What could be better than sipping your Shiner Bock with a piping hot bowl of this delicious concoction? Served in a large bread bowl with a convenient lid for dipping, this is perfect for chilly winter evenings on the couches in the beer garden. If you feel like being social, ask for a chess set or checkers. We promise they won't laugh at you.

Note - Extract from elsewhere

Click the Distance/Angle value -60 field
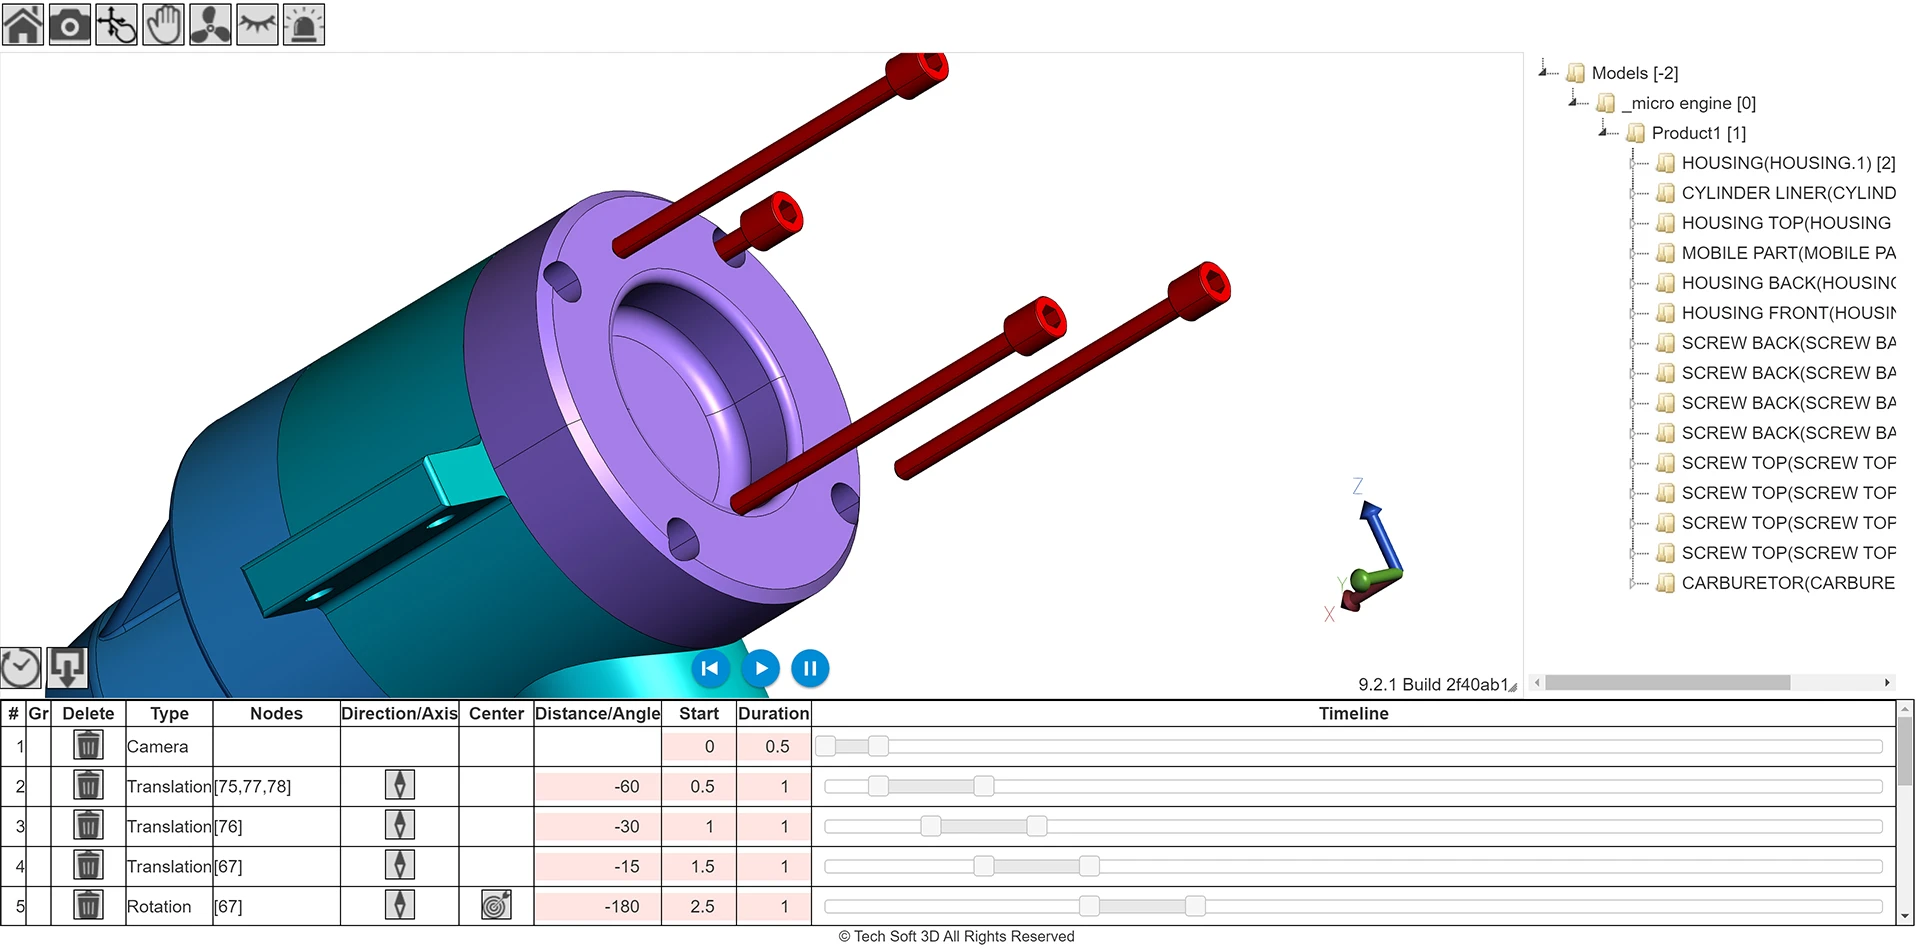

This restaurant gets the nod because of great food at even better prices. Owner Mark Serrao's second restaurant (the first being the flagship store Vitto's in Oak Cliff) has been open only nine months, but it's already made a big splash with Oak Lawn-area patrons. The mood is cheery when you enter, with a friendly and competent staff. (The background disco music made us feel like we were in high school again.) We really loved the spinach-and-cheese tortellini; the various styles of pizzas were similarly gooey and loaded with sauce. The chocolate cake was creamy, smooth, and sinful. The wine list comes highly recommended. What's really amazing is that a meal at this place won't break the bank in comparison with establishments of similar quality and atmosphere in town. Head for this little jewel and discover why so many Oak Lawn dwellers start off their nights here.
Most beer gulpers don't have a palate that ventures much beyond leftovers found between the couch cushions. But Trappist monks have always enjoyed good food to go along with their beer brewing--or so we've been told. That's why the Old Monk, a pub rife with Trappist monk imagery, has a range of good nibbles such as delicious mussels steamed in beer spiked with garlic and herbs, cheese boards, and fried calamari sleeved in a light, airy batter. What we want to know is, do monks pray before the same altar the rest of us do when the brew gets out of hand?

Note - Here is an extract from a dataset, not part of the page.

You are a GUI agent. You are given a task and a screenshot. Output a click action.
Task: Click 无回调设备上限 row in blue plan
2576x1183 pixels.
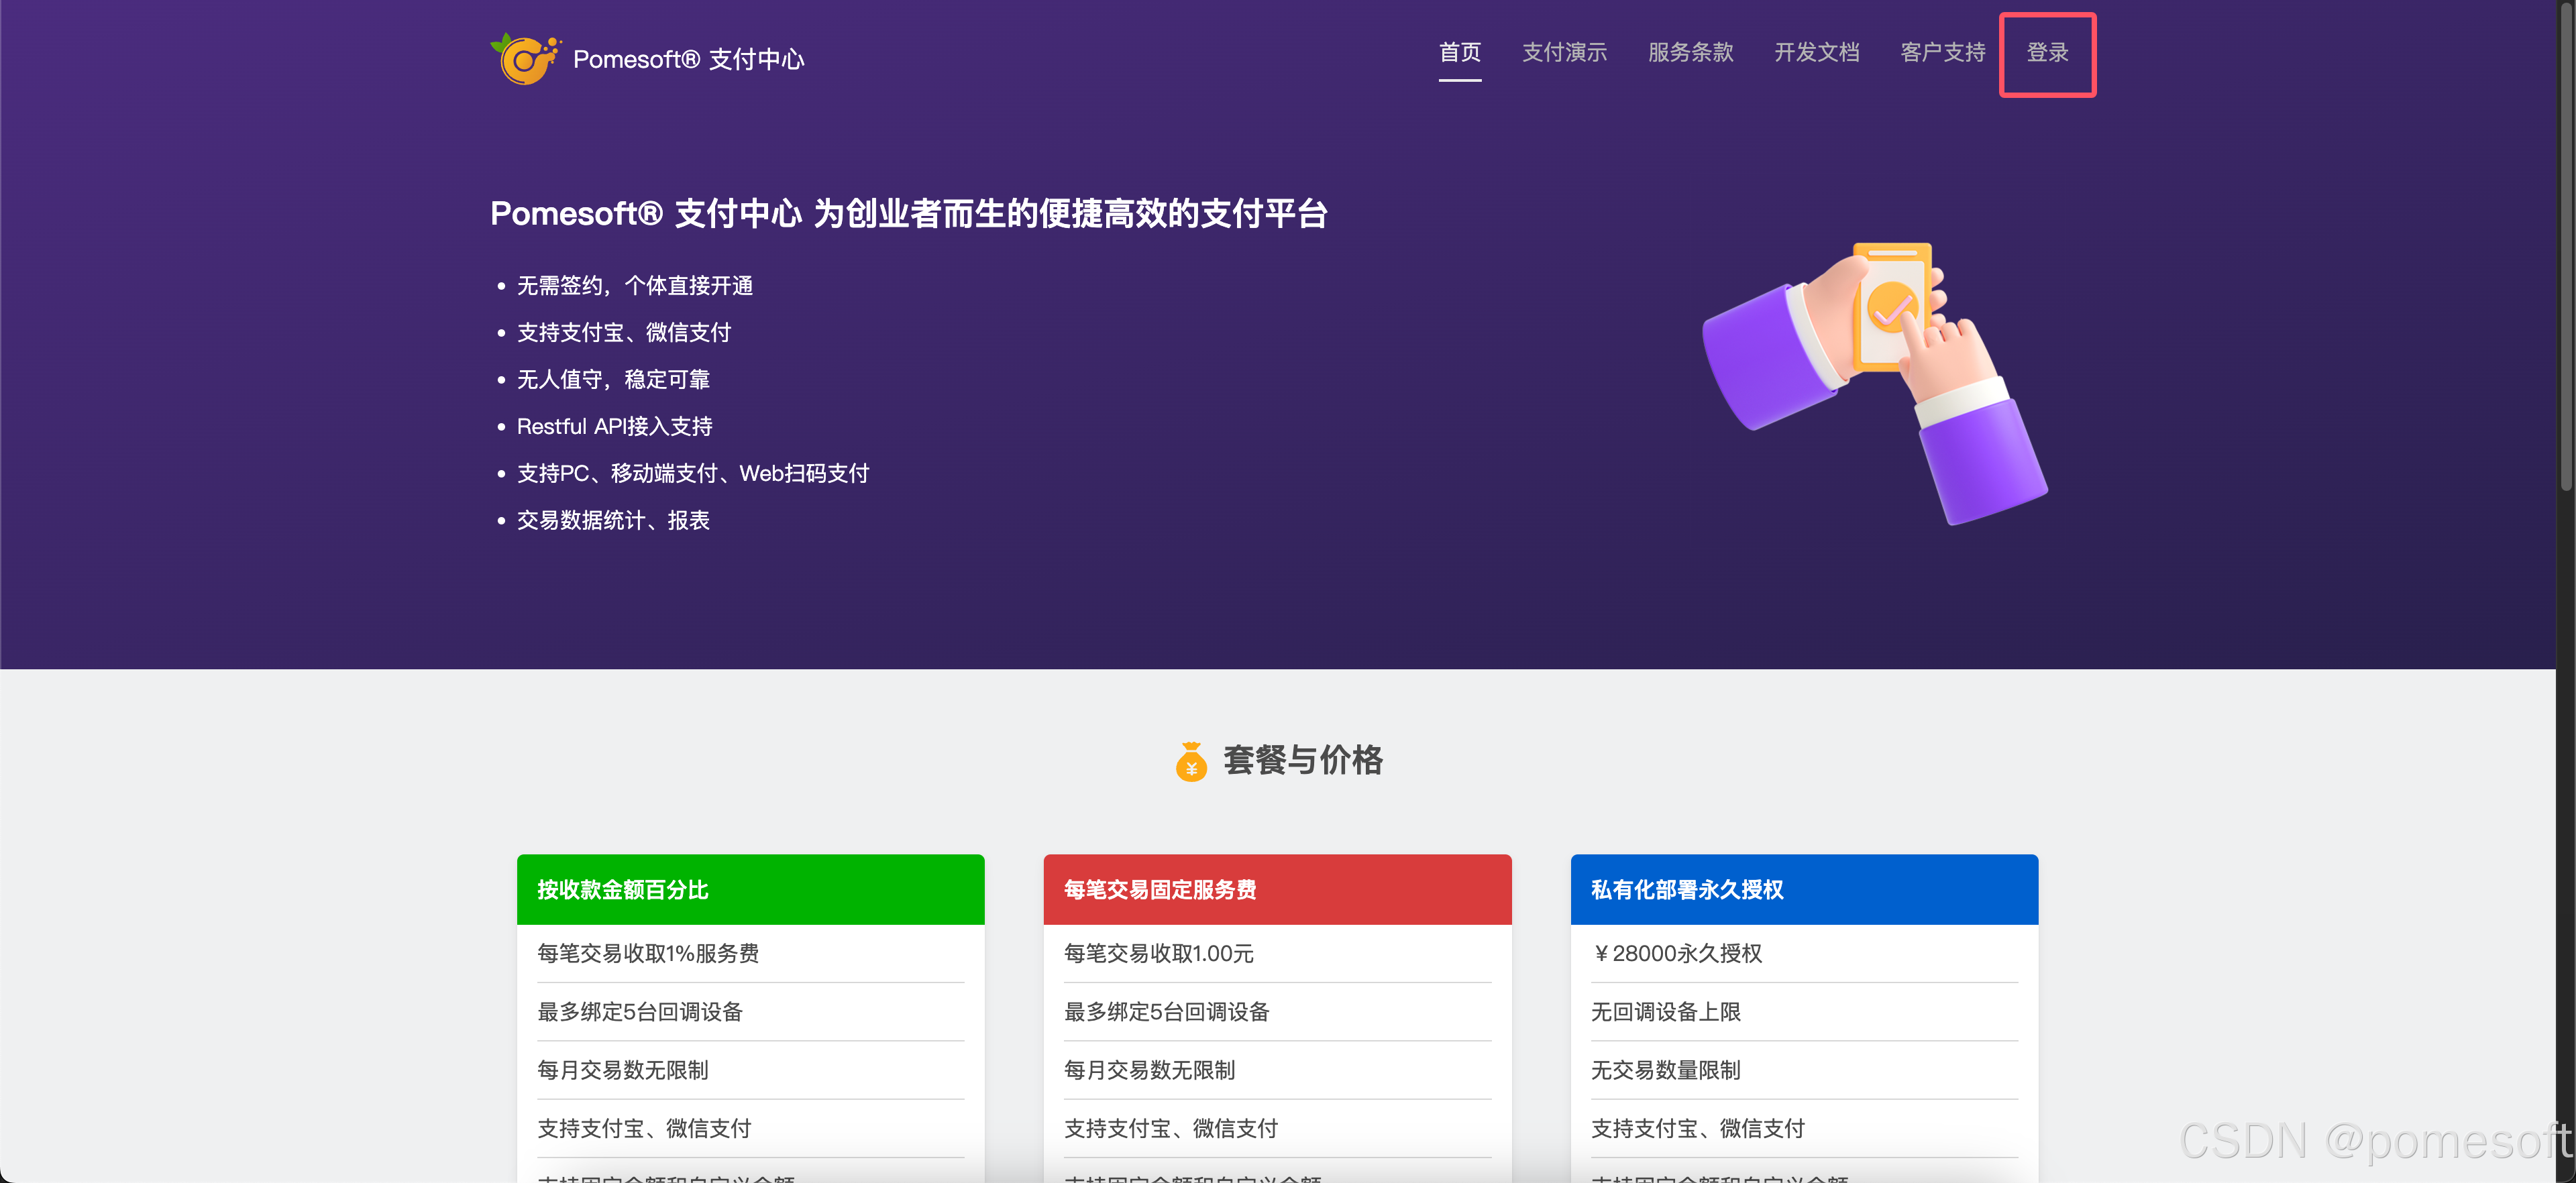1665,1012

The Green Room, a small and very loud dining room tucked behind a Deep Ellum saloon, offers a variety of excellent fare, including the very best crème brûle in Dallas. The perfectly balanced, deep smooth pudding beneath a crackly caramelized surface can make you oblivious to any amount of hilarity and mayhem around you.

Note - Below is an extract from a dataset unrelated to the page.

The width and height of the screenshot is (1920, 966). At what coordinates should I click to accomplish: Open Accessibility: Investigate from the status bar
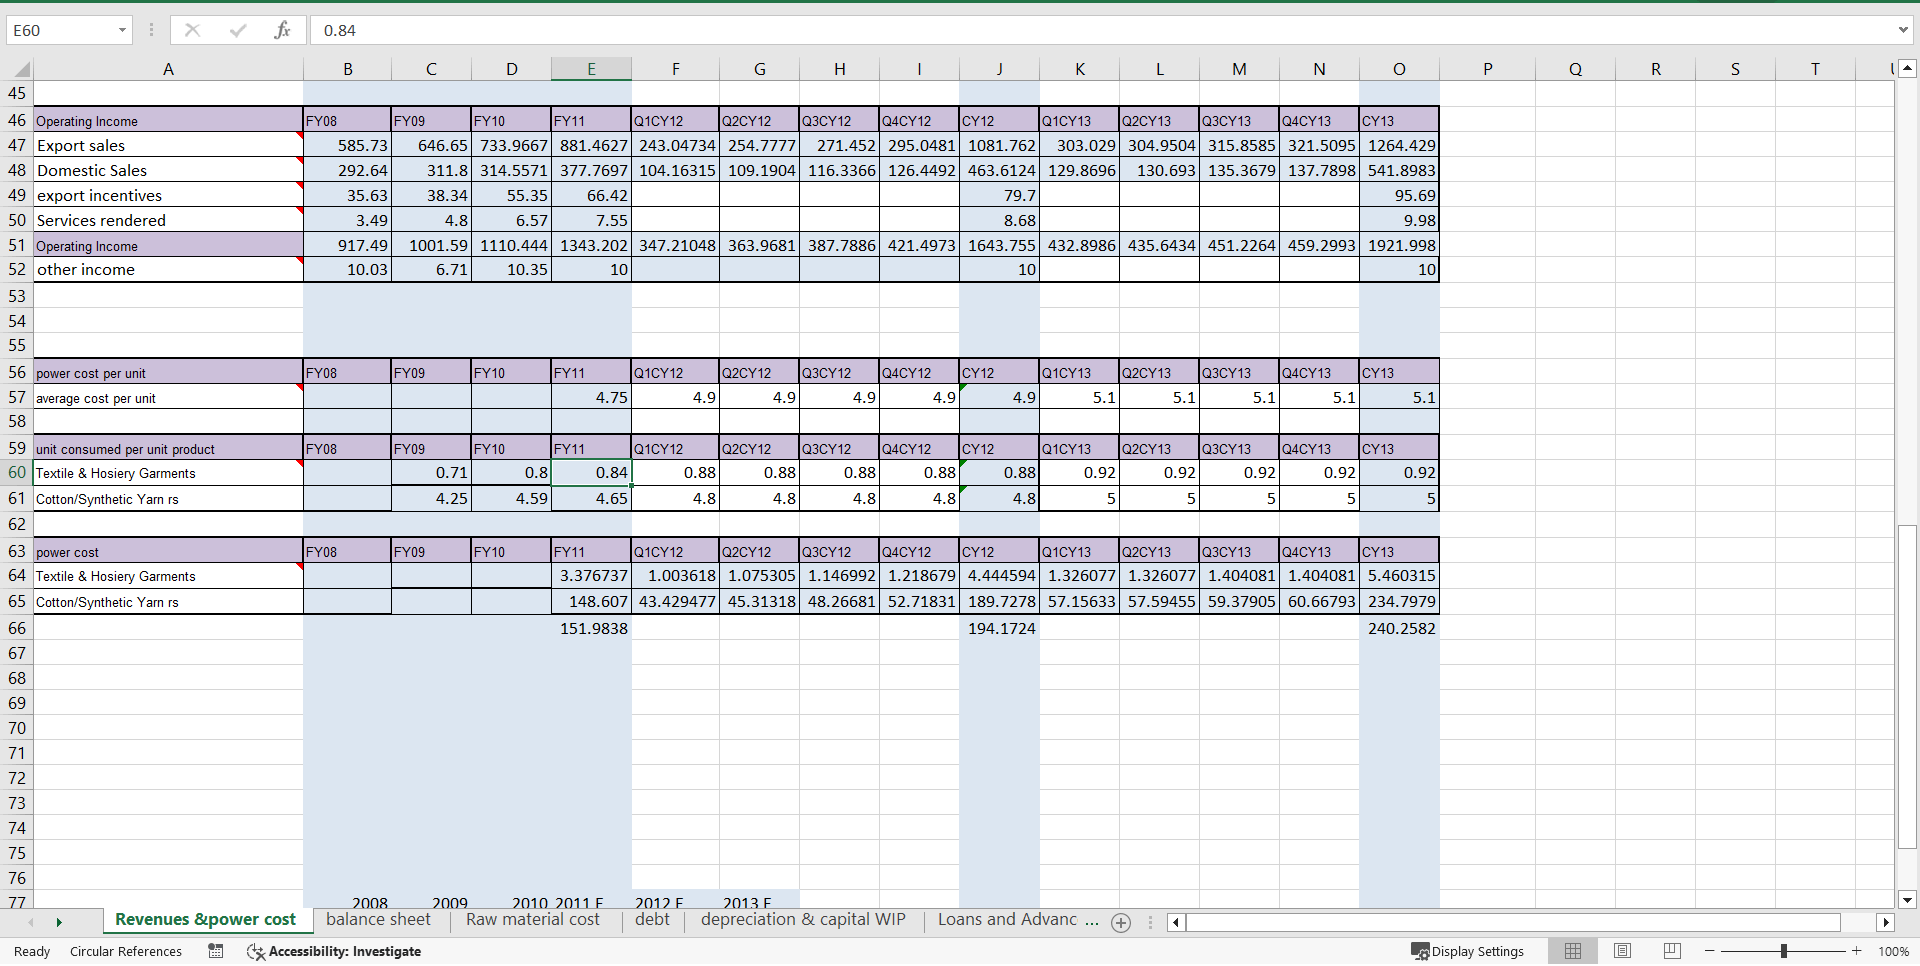click(x=344, y=951)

Late Pulitzer Prize winning journalist Westbrook Pegler once said that a martini was the meanest, no-damn-goodest mess of rancor ever concocted. More fights and more people get their glasses broken and arrested and divorced on account of martinis than for any other reason. So head on down to Parigi and recoil at one of life's great splashes of rancor. Parigi's martinis are smooth, balanced, and shivering cold with a barely perceptible layer of slush lurking just below the surface. Just make sure you have a good optician, a good lawyer, and enough money to post bond before the shaking starts.

If you're going to eat ice cream, then damn the health concerns: Head to Marble Slab, which never disappoints. Pimply teenagers scoop the thick, rich ice cream onto a marble countertop, where the customer has a choice of ingredients to have mixed in. The hands-on process is slow but worth it. Lines of enthusiasts can stretch out onto the hot sidewalk--teenagers, stoners, and elderly couples brought together by their love of ice cream. Once you get there, try the coconut-banana flavor. This combination, fairly common in Mexico, is impossible to find anywhere else except this Southwestern chain. What makes it so special is the way the fruit flavors lighten the heavy texture of the high-butterfat ice cream. In other words, it's just the right amount of a good thing.

Ah, New Orleans--capital for all things salacious, sodden, and spicy. For a slice of that easy-livin' place, go to the Crescent City Caf in Deep Ellum, where the food is Cajun and the risk of heartburn is high. The food is the gastronomical culprit, not only because it's spicy but because it's so damn good that it's hard to eat it slowly. The key to a divine muffaletta is in the bread and in the spices, both of which are perfect at Crescent City. Take advantage of the specials offering a quarter or half a sandwich with a side of crawfish etouffe, gumbo, or soup. Take a bite and project yourself to the bayou, where the cheap drinks flow easy, the catfish leap out of the muddy river in a spastic dance, and the police can be paid to ignore virtually any heinous crime.